Overview
- Type: Supercar
- Manufacturer: Inferno Automobili
- Designer: DoZeReK, Álvaro Gutierrez Ochoa and Antonio Ferrioli

Body and chassis
- Body style: Two-door coupe

Powertrain
- Engine: V8 twin-turbo
- Power output: 1,400 hp (1,044 kW)

Dimensions
- Curb weight: 1,200 kg (2,646 lb)

= Inferno exotic car =

Mexican supercar

The Inferno Exotic Car is a super sports car designed by Dozerek and LTM Hot Spot and produced by Inferno Automobili in Mexico. It is one of a kind, made for a race in Mexico. The Inferno was manufactured by the Opac Group in Italy.

==Design/development==
The design was made over seven years by the Dozerek house with the intervention of the Italian designer Antonio Ferrioli. It has a twin-turbo V8 engine capable of producing 1400 hp and 670 lbft of torque. It weighs 1200 kg and has a drag coefficient of 1.4, these characteristics allow it to accelerate from 0 to 100 km/h in less than 3 seconds and reach a maximum speed of 400 km/h.

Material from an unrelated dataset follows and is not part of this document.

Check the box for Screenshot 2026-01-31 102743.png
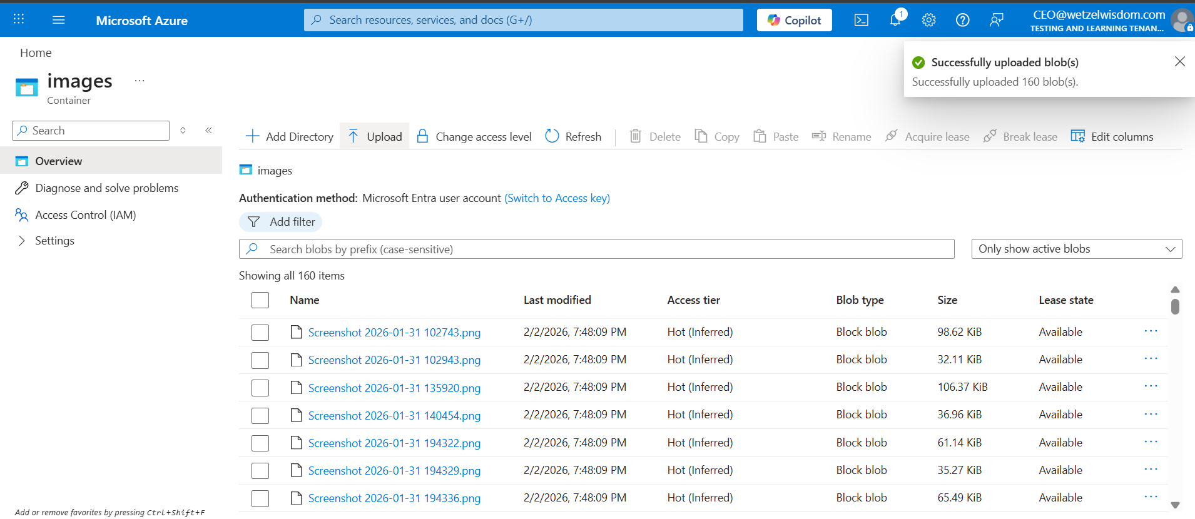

The fenders and body of the car are made based on the metal foam known as Zinag, a patented zinc, aluminum and silver alloy, this foam has a density of 4.3 g/cm^{3} and is able to reduce and absorb the impact in an automobile accident. Although the design and engineering of the automobile were made in Mexico, it will be produced in Italy, due to the lack of infrastructure in the Latin American country.